Our findings reveal that the hybrid XAI-based feature selection method not only improves classification accuracy but also significantly reduces model size and inference time. This enables real-time detection on hardware-constrained platforms. Additionally, the explainability of the selected features enhances trust and potential adoption among end users, such as farmers and agronomists. The interpretability provided by SHAP and PFI empowers users to understand why certain insects are detected as pests or beneficial, aligning with the goals of responsible AI in agriculture. Future work could explore extensions of online learning and its integration with UAVs or edge sensors for broader, scalable pest monitoring.

Conclusion

This research addresses a critical gap in integrating explainable feature selection with hybrid machine learning models for insect classification, with particular emphasis on balancing predictive accuracy and computational feasibility for real-world agricultural applications. While many prior studies have prioritized classifier accuracy or purely deep learning architectures—often requiring substantial labeled data and high computational resources—this study introduces a dual-XAI hybrid feature selection strategy using SHAP and Permutation Feature Importance (PFI), paired with efficient classifiers (SVM and GBM), to enhance both interpretability and performance under resource constraints. Experimental results on a curated, balanced field dataset demonstrate strong empirical performance, achieving an overall accuracy of 96.7%, with precision, recall, and F1-score values of 96.5%, 96.9%, and 96.7%, respectively. Importantly, competitive accuracy (90%) is retained using only the top 11 hybrid-selected features, confirming that the proposed SHAP+PFI intersection effectively reduces redundancy while preserving discriminative power. This stability surpasses conventional baselines such as mutual information and variance thresholding, which reach lower peak accuracies of 88% and 85%, respectively. From a deployment perspective, the trained model exhibits lightweight characteristics suitable for low-cost hardware, with an approximate size of 50 MB and prediction latency of 13 ms per sample on a Raspberry Pi 4 Model B. However, we acknowledge that these metrics alone do not fully establish edge compatibility; memory utilization, energy consumption, and thermal behavior under prolonged field operation were not measured in the present study and remain essential benchmarks for future validation. Overall, the key contribution of this work lies not only in improved accuracy but also in increased transparency and compactness, which together support greater trust and operational viability in smart agriculture. The SHAP-based explanations further confirm that retained features align with biologically meaningful insect traits (e.g., size, symmetry, and texture cues), strengthening both model reliability and interpretability. Future work will extend this framework by:

• profiling energy and memory performance during extended field trials;

• integrating deeper feature embeddings (e.g., CNN-based representations) within the same dual-XAI selection paradigm;

• evaluating generalization across broader crop backgrounds and additional insect species, including multi-species scenes;

• deploying real-time monitoring pipelines in live precision farming and IPM workflows.

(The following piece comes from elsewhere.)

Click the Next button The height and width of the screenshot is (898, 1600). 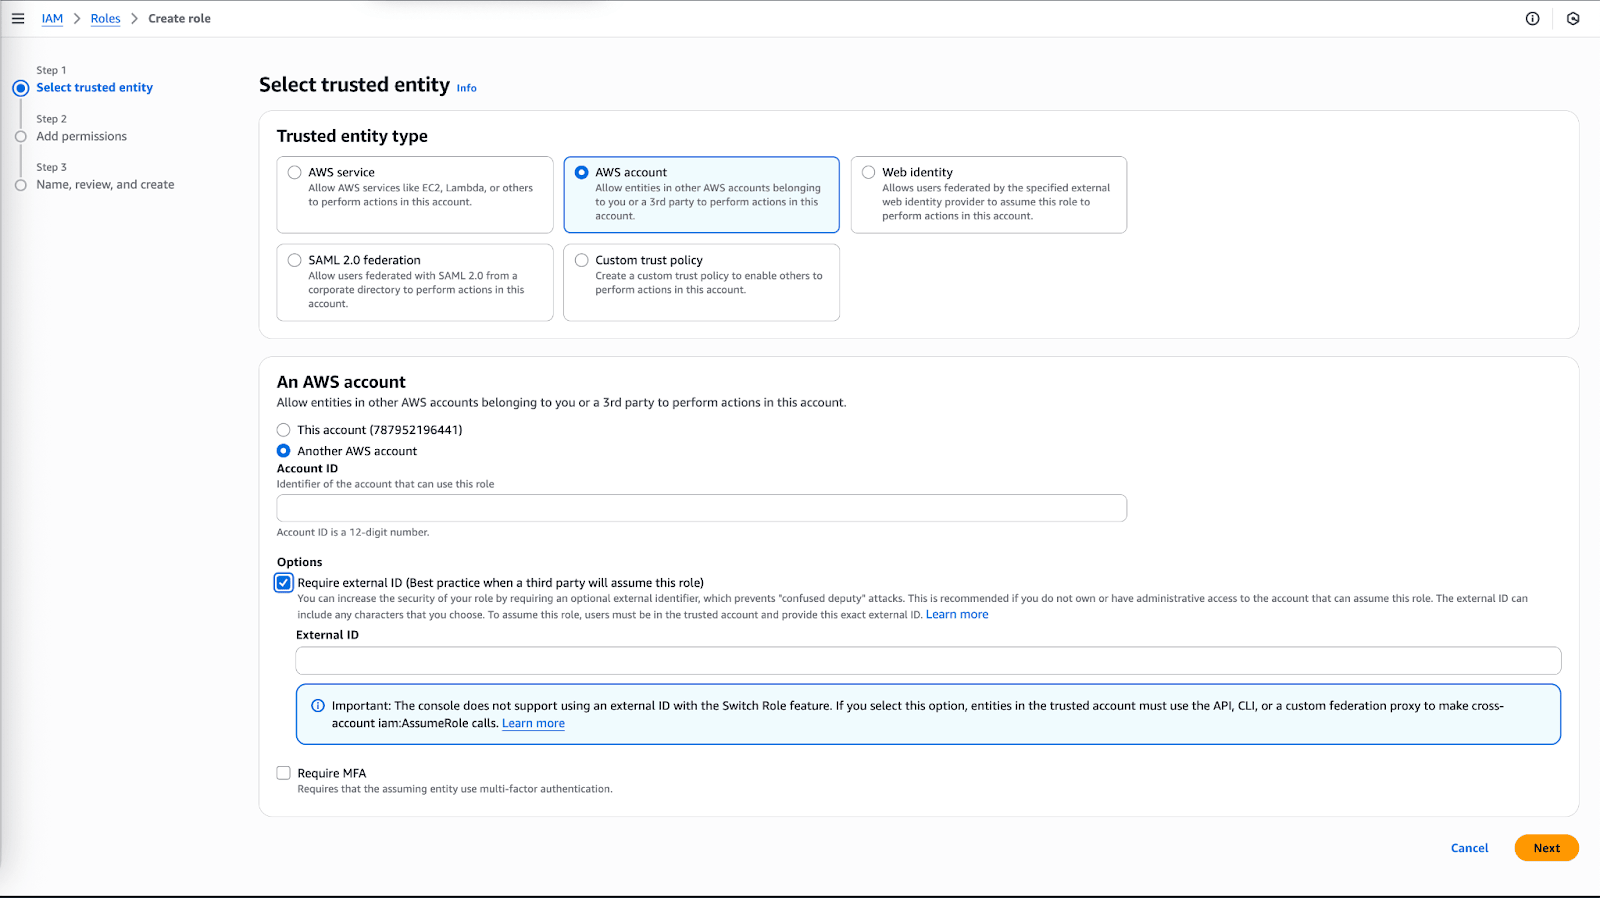click(x=1545, y=847)
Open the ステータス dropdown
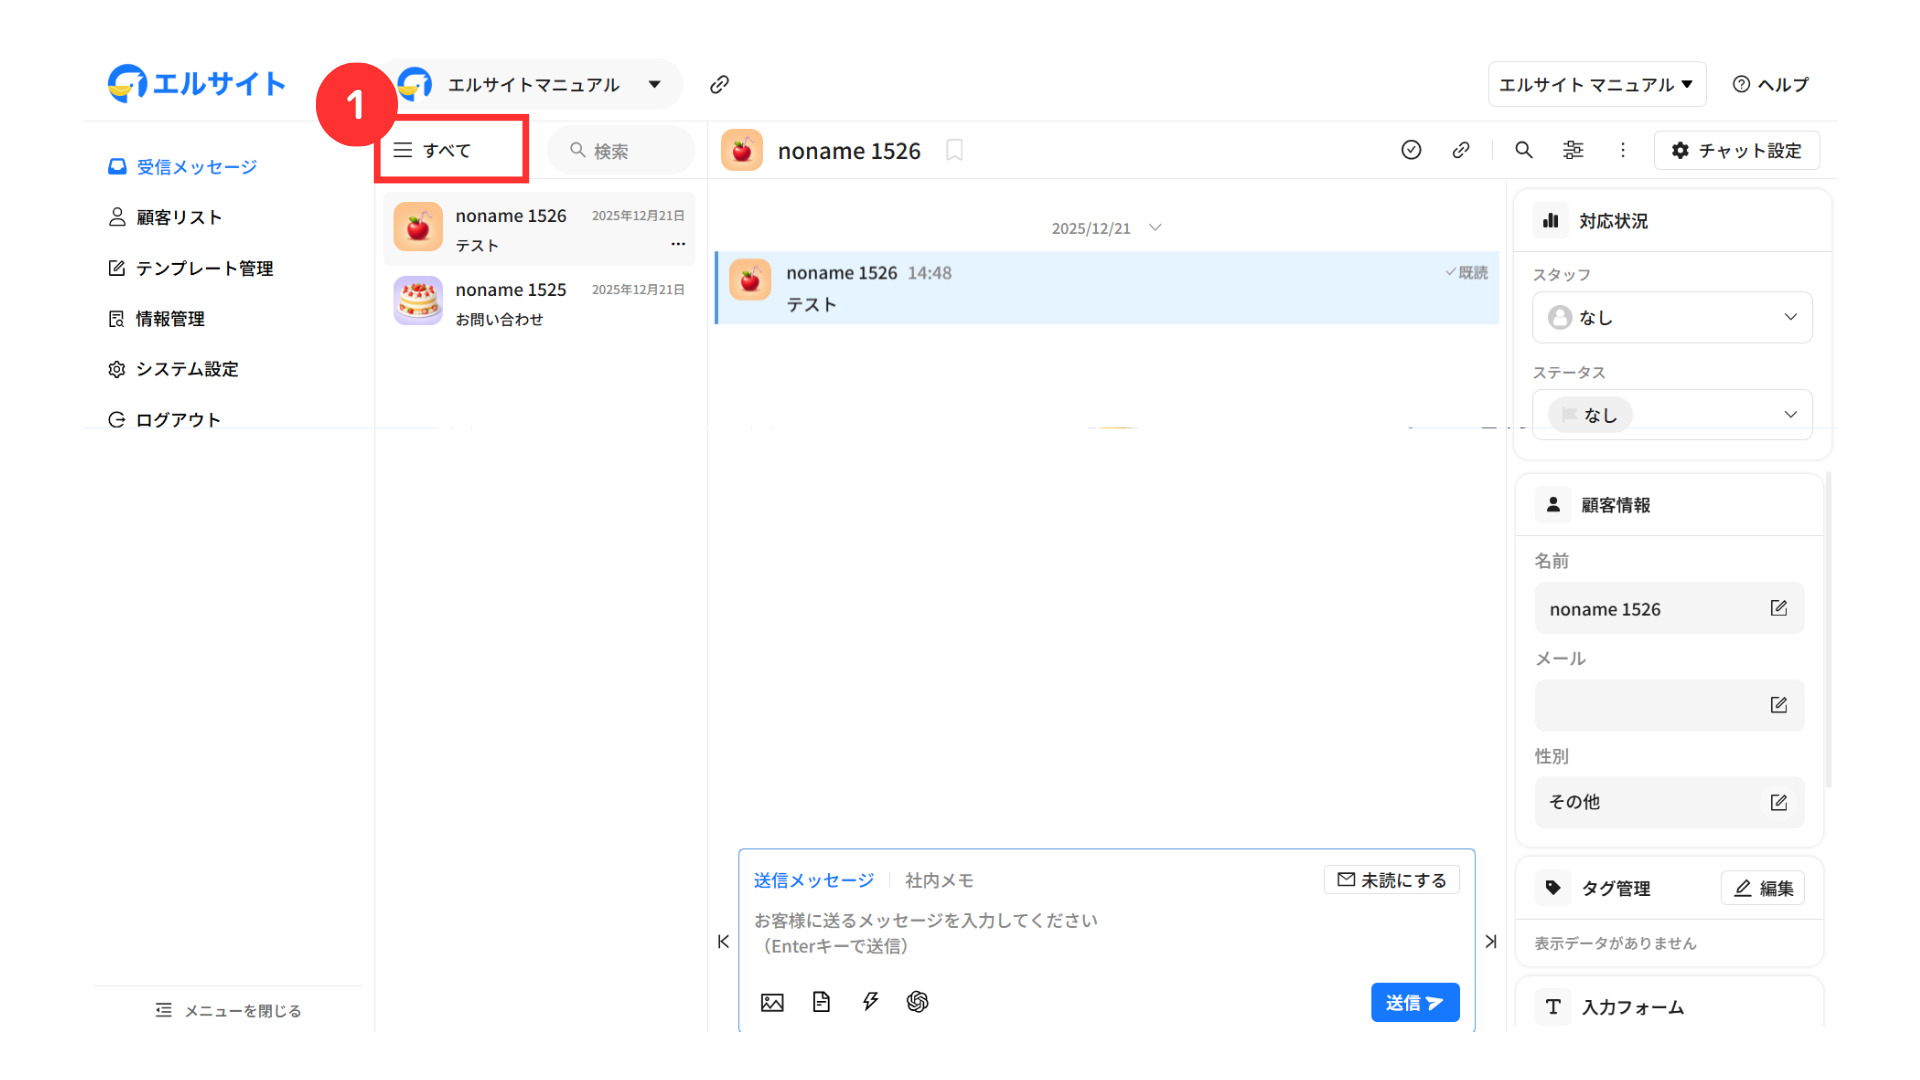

These directions will further solidify the practical readiness of the proposed system and advance robust, explainable AI solutions for sustainable pest and beneficial insect management. In practical deployment, the proposed hybrid-XAI model can be integrated into smartphone-based scouting or low-cost edge-trap systems, where users capture leaf images and receive real-time pest/beneficial insect classification, with SHAP-based visual justification to support trustworthy IPM decisions. Since the model preserves high accuracy with only 11 features and low inference latency on edge hardware, it is suitable for on-device or near-edge monitoring applications that reduce unnecessary pesticide use while enabling timely field interventions.